DATA FOR ANALYSIS Block Start

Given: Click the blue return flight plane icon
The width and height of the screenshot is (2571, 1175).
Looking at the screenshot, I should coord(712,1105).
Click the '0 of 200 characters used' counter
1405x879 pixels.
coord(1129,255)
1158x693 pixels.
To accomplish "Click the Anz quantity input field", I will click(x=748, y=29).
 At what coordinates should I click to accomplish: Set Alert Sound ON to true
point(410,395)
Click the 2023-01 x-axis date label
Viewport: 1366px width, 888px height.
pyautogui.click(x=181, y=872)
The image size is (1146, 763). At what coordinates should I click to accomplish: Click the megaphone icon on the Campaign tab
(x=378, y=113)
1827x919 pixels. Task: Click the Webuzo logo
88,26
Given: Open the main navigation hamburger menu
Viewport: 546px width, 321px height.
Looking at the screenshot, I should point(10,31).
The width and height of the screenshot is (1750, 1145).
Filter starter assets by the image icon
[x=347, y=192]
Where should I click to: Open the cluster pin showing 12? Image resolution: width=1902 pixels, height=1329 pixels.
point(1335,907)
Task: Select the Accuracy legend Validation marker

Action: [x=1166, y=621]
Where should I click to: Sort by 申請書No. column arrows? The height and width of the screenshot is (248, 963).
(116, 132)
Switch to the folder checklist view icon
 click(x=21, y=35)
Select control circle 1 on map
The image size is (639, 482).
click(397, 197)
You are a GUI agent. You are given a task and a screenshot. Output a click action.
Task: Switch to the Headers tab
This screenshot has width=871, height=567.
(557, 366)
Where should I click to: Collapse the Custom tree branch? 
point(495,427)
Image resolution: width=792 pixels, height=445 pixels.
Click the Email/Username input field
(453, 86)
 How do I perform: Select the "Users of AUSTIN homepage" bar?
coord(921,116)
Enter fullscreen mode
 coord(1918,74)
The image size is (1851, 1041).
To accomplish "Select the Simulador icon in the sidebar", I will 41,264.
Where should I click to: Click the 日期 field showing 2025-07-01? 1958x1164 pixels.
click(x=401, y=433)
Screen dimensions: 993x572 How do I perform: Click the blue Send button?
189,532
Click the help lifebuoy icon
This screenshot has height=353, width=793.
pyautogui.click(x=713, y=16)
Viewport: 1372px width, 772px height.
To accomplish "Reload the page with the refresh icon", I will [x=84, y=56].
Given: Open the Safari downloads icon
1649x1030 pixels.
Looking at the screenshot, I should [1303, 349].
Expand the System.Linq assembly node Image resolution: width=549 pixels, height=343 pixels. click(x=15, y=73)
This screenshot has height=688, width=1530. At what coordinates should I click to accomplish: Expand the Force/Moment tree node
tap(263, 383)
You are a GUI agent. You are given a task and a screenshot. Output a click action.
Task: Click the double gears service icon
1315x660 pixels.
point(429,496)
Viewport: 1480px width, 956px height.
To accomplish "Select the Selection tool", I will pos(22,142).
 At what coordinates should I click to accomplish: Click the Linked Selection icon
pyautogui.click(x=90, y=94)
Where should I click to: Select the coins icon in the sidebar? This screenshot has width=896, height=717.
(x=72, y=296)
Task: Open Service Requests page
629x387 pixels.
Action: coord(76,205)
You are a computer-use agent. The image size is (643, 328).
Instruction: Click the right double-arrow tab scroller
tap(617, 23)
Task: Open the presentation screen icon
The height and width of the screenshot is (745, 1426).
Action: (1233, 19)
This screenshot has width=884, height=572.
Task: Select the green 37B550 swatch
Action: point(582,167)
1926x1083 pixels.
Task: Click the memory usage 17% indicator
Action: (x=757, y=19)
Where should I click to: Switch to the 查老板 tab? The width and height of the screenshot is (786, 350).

DATA FOR ANALYSIS Block End

Transcribe every entry, keeping each line exactly as it reads.

Given: Click the blue return flight plane icon
The width and height of the screenshot is (2571, 1175).
Looking at the screenshot, I should coord(712,1105).
Click the '0 of 200 characters used' counter
1405x879 pixels.
coord(1129,255)
1158x693 pixels.
To accomplish "Click the Anz quantity input field", I will click(x=748, y=29).
 At what coordinates should I click to accomplish: Set Alert Sound ON to true
point(410,395)
Click the 2023-01 x-axis date label
Viewport: 1366px width, 888px height.
pyautogui.click(x=181, y=872)
The image size is (1146, 763). At what coordinates should I click to accomplish: Click the megaphone icon on the Campaign tab
(x=378, y=113)
1827x919 pixels. Task: Click the Webuzo logo
88,26
Given: Open the main navigation hamburger menu
Viewport: 546px width, 321px height.
Looking at the screenshot, I should point(10,31).
The width and height of the screenshot is (1750, 1145).
Filter starter assets by the image icon
[x=347, y=192]
Where should I click to: Open the cluster pin showing 12? Image resolution: width=1902 pixels, height=1329 pixels.
point(1335,907)
Task: Select the Accuracy legend Validation marker

Action: [x=1166, y=621]
Where should I click to: Sort by 申請書No. column arrows? The height and width of the screenshot is (248, 963).
(116, 132)
Switch to the folder checklist view icon
 click(x=21, y=35)
Select control circle 1 on map
The image size is (639, 482).
click(397, 197)
You are a GUI agent. You are given a task and a screenshot. Output a click action.
Task: Switch to the Headers tab
This screenshot has width=871, height=567.
(557, 366)
Where should I click to: Collapse the Custom tree branch? 
point(495,427)
Image resolution: width=792 pixels, height=445 pixels.
Click the Email/Username input field
(453, 86)
 How do I perform: Select the "Users of AUSTIN homepage" bar?
coord(921,116)
Enter fullscreen mode
 coord(1918,74)
The image size is (1851, 1041).
To accomplish "Select the Simulador icon in the sidebar", I will 41,264.
Where should I click to: Click the 日期 field showing 2025-07-01? 1958x1164 pixels.
click(x=401, y=433)
Screen dimensions: 993x572 How do I perform: Click the blue Send button?
189,532
Click the help lifebuoy icon
This screenshot has height=353, width=793.
pyautogui.click(x=713, y=16)
Viewport: 1372px width, 772px height.
To accomplish "Reload the page with the refresh icon", I will [x=84, y=56].
Given: Open the Safari downloads icon
1649x1030 pixels.
Looking at the screenshot, I should [1303, 349].
Expand the System.Linq assembly node Image resolution: width=549 pixels, height=343 pixels. click(x=15, y=73)
This screenshot has height=688, width=1530. At what coordinates should I click to accomplish: Expand the Force/Moment tree node
tap(263, 383)
You are a GUI agent. You are given a task and a screenshot. Output a click action.
Task: Click the double gears service icon
1315x660 pixels.
point(429,496)
Viewport: 1480px width, 956px height.
To accomplish "Select the Selection tool", I will pos(22,142).
 At what coordinates should I click to accomplish: Click the Linked Selection icon
pyautogui.click(x=90, y=94)
Where should I click to: Select the coins icon in the sidebar? This screenshot has width=896, height=717.
(x=72, y=296)
Task: Open Service Requests page
629x387 pixels.
Action: coord(76,205)
You are a computer-use agent. The image size is (643, 328).
Instruction: Click the right double-arrow tab scroller
tap(617, 23)
Task: Open the presentation screen icon
The height and width of the screenshot is (745, 1426).
Action: (1233, 19)
This screenshot has width=884, height=572.
Task: Select the green 37B550 swatch
Action: point(582,167)
1926x1083 pixels.
Task: Click the memory usage 17% indicator
Action: (x=757, y=19)
Where should I click to: Switch to the 查老板 tab? The width and height of the screenshot is (786, 350).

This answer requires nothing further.